Especially hurtful is the attitude by coworkers who once liked you but now trample you if you cannot keep up with the herd. Most folks have no empathy at all.
The cast or crutches could be a good prop.
And elavators! Don't get me started on that!!!!
bless you
so well conveyed. i'm so glad som one is putting detales of this condition out there. so cool. i was diagnosd w/ fibro and CFS and som thinng else after radiatun killd my immun system. never understoood until becam real to me. this 3rd rond of radia is not so bad, not so diffrent from how i feel most days. the limitd enrgy, the pain, etc. and the cfs causes fevers, etc. that dont respond to meds.

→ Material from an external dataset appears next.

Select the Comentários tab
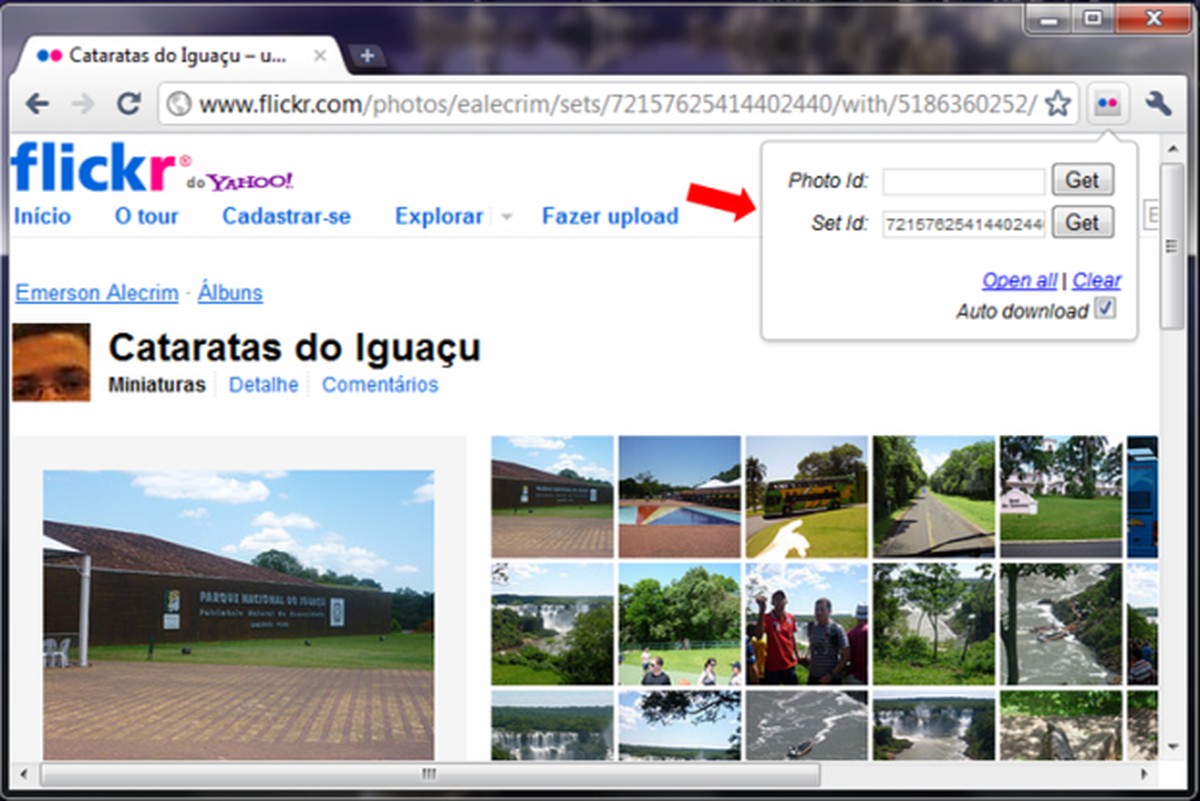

sory didnt mean to do pity party. not that. jus feel so greatful to hav someone splain wat fibro is like daily. helps me feel les alone and les scard of radiotun becus already liv w/ many side effects.

thanx to you and love love love
Great article.

I'm a massage therapist and I work on lots of people with fibromyalgia. And more who might eventually be diagnosed, but who don't have enough symptoms or haven't had enough tests yet. Doesn't matter for my purposes - we MTs don't do diagnosis and I treat people not conditions - but the number who look like the drug company picture is pretty small. Actually, considering the number of my clients in general who look like that picture, there might be a bit of negative correlation there.

Remember - the picture represents who the drug company wants to sell their particular product to, nothing more, nothing less.